2017–18 UCI Cyclo-cross World Cup

Details
- Location: United States; Belgium; Denmark; Germany; France; Netherlands;
- Races: 9

Champions
- Male individual champion: Mathieu van der Poel (NED) (Beobank–Corendon & Corendon–Circus)
- Female individual champion: Sanne Cant (BEL) (IKO–Beobank)

= 2017–18 UCI Cyclo-cross World Cup =

Bicycle racing competition

The 2017–18 Telenet UCI Cyclo-cross World Cup was a season long cyclo-cross competition, organised by the Union Cycliste Internationale (UCI). The UCI Cyclo-cross World Cup took place between 17 September 2017 and 28 January 2018, over a total of nine events. The defending champions were Wout van Aert in the men's competition and Sophie de Boer in the women's competition.

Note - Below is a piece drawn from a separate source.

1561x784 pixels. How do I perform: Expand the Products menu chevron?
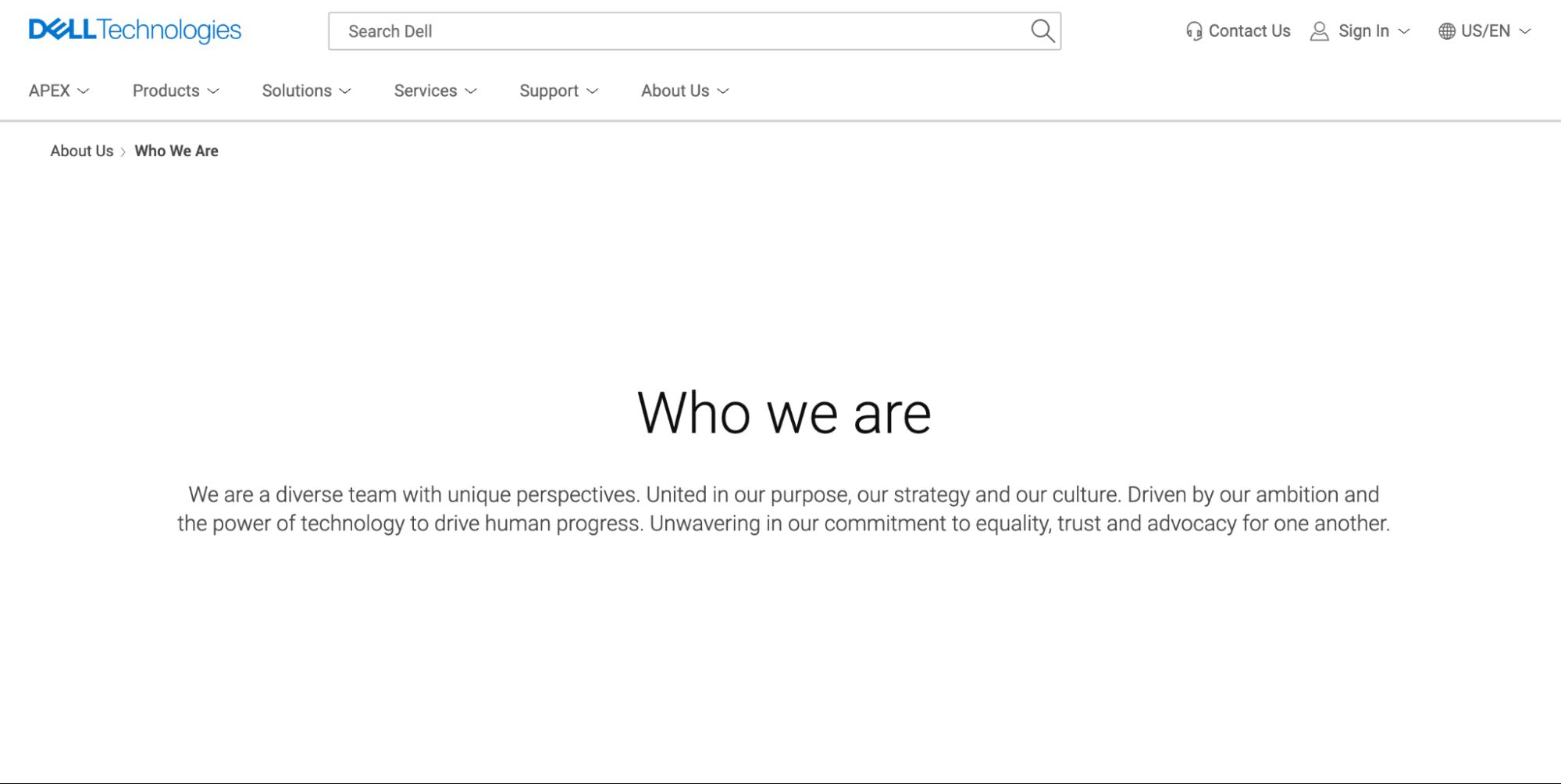[x=213, y=91]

Both elite titles were won at the penultimate round of the season at Nommay. Despite finishing twelfth in the race, Sanne Cant won the women's title after her closest rival Kaitlin Keough finished the Nommay race in second behind compatriot Katie Compton. Cant was the only female rider to win more than once, winning five times during the season. Other races were won by Kateřina Nash, Maud Kaptheijns and Evie Richards, who became the first under-23 woman to win an elite race, when she won at Namur.

In the men's competition, Mathieu van der Poel won each of the first four races to build up a lead on van Aert and the rest. Van Aert won the next two races in Germany and at Namur, but with wins at Heusden-Zolder and Nommay, van der Poel gathered an unassailable lead going into the final round at Hoogerheide; he won that race as well, garnering podium finishes at all nine events during the campaign.

The men's under-23 title was won by Tom Pidcock, having won four World Cup races in as many starts, giving him an unassailable lead after the Grand Prix Erik De Vlaeminck at Circuit Zolder, as a rider's best four scores (from seven races) counted towards the classification. The women's under-23 title was won by Fleur Nagengast, while the junior men's title went to Tomáš Kopecký.

==Points distribution==
Points were awarded to all eligible riders each race. The top ten finishers received points according to the following table:

Points awarded
| Position | 1 | 2 | 3 | 4 | 5 | 6 | 7 | 8 | 9 | 10 |
| Elite riders | 80 | 70 | 65 | 60 | 55 | 50 | 48 | 46 | 44 | 42 |
| U23/Junior riders | 60 | 50 | 45 | 40 | 35 | 30 | 28 | 26 | 24 | 22 |

- Elite riders finishing in positions 11 to 50 also received points, going down from 40 points for 11th place by one point per place to 1 point for 50th place.
- For the age group riders (excluding under-23 women), those finishing in positions 11 to 30 also received points, going down from 20 points for 11th place by one point per place to 1 point for 30th place. As well as this, only the top four scores for each rider count towards the World Cup standings.

==Events==
In comparison to last season, the races in Las Vegas, Rome (Fiuggi) and Valkenburg were replaced by Bogense, Nommay and Waterloo. The race in Bogense marked the first ever Cyclo-cross World Cup in Denmark, as a precursor to the 2019 UCI Cyclo-cross World Championships being held there.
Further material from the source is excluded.